A and J later obtained a money judgment against KG Rescue, but KG Rescue lacked funds to pay the judgment.  A and J then filed this action against Respondents, asking the master-in-equity to hold them liable for the judgment, either as KG Rescue's partners or by piercing KG Rescue's corporate veil.  A and J also argued KG Rescue's payments to Stahl, Jessco Homes, and Steeplechase were fraudulent and should be set aside.  Finally, it argued KG Rescue's members owed A and J a fiduciary duty to ensure that KG Rescue paid A and J's judgment before its other debts.     

In ruling for Respondents, the master-in-equity made several key findings of fact.  First, the master found the payments KG Rescue made to Stahl, Jessco Homes, and Steeplechase were repayments of loans they had made to KG Rescue.  Therefore, the master found, KG Rescue's payments to Stahl, Jessco Homes, and Steeplechase were supported by consideration.  The master also found that Respondents had no actual intent to defraud A and J, and that KG Rescue's members did not engage in self-dealing or act in conscious disregard of A and J's breach of contract claim.  Finally, the master found Respondents were not KG Rescue's partners.

Having conducted our own review of the record on appeal, we agree with the master's findings and adopt them.  Considering those findings under the applicable law, we discover no error in the master's rulings.  See Colleton Cnty.
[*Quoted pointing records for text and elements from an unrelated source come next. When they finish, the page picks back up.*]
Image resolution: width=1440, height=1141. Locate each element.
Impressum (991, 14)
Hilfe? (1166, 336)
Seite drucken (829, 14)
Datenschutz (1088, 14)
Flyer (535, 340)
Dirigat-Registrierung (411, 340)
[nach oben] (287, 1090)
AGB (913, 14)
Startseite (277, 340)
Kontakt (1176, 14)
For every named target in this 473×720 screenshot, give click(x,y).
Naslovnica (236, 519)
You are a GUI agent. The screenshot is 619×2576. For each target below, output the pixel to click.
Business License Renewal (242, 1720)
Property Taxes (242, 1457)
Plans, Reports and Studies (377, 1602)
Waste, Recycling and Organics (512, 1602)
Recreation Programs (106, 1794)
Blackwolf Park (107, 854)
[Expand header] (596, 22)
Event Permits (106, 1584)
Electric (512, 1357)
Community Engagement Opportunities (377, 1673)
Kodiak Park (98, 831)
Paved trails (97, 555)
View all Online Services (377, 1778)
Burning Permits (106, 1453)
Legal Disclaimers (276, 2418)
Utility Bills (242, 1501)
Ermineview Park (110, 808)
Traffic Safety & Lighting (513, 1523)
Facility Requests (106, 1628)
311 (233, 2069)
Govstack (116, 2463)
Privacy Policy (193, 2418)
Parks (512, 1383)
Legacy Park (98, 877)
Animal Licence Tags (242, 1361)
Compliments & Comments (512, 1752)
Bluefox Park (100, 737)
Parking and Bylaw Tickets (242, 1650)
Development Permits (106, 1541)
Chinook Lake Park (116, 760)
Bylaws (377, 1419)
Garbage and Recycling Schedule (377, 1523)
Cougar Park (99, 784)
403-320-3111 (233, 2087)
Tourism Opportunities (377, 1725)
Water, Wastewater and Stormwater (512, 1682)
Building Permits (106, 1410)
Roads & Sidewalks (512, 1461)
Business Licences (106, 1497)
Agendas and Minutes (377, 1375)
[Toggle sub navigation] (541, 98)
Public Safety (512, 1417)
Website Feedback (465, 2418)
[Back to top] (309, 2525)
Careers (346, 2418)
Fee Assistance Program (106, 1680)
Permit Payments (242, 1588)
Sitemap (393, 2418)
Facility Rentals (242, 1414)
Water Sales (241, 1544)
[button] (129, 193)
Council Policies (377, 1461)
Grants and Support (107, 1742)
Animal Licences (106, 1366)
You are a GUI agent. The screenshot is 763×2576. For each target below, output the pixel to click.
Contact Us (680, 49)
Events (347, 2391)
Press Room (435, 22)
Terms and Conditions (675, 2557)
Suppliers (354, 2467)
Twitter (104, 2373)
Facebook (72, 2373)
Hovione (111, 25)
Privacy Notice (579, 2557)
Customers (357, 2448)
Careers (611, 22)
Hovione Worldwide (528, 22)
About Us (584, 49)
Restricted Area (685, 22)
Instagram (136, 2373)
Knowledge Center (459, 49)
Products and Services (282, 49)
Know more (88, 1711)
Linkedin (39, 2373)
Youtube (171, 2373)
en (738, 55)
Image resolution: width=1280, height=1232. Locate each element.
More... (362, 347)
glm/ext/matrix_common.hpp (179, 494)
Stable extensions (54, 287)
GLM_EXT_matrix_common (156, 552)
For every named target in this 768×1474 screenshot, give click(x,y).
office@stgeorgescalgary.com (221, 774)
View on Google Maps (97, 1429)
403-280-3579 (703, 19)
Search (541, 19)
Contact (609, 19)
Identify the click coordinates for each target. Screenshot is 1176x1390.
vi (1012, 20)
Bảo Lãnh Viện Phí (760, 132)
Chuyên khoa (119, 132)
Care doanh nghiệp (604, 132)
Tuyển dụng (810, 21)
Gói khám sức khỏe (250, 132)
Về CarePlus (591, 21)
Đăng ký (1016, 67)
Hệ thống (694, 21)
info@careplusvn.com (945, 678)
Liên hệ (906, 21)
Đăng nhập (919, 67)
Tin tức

Taxpayers Ass'n v. Sch. Dist. of Colleton Cnty., 371 S.C. 224, 237, 638 S.E.2d 685, 692 (2006) (stating alter ego liability may not be imposed in the absence of fraud or misuse of control by dominant entity resulting in injustice); Albertson v. Robinson, 371 S.C. 311, 316, 638 S.E.2d 81, 83 (Ct. App. 2006) (stating in order for a transfer to be set aside under the Statute of Elizabeth, it must have been made either without consideration or with the transferor's actual intent of defrauding its creditors); Halbersberg v. Berry, 302 S.C. 97, 101, 394 S.E.2d 7, 10 (Ct. App. 1990) (stating in looking to whether a partnership exists, a court considers whether there is "(1) the sharing of profits and losses; (2) community of interest in capital or property; and (3) community of interest in control and management" among the putative partners); Steele v. Victory Sav. Bank, 295 S.C. 290, 295, 368 S.E.2d 91, 94 (Ct. App. 1988) ("[A]s a general rule, a fiduciary relationship cannot be established by the unilateral action of one party.  The other party must have actually accepted or induced the confidence placed in him."); Sturkie v. Sifly, 280 S.C. 453, 457-58, 313 S.E.2d 316, 318 (Ct. App. 1984) (requiring a party seeking to pierce the corporate veil to prove that injustice or fundamental fairness will result if the corporate form is not disregarded).  Accordingly, the judgment of the master-in-equity is

AFFIRMED.

FEW, C.J., and HUFF and SHORT, JJ., concur.


[1] Jessco Homes, Inc. is the successor to Jessco, Inc.  We refer to both as Jessco Homes.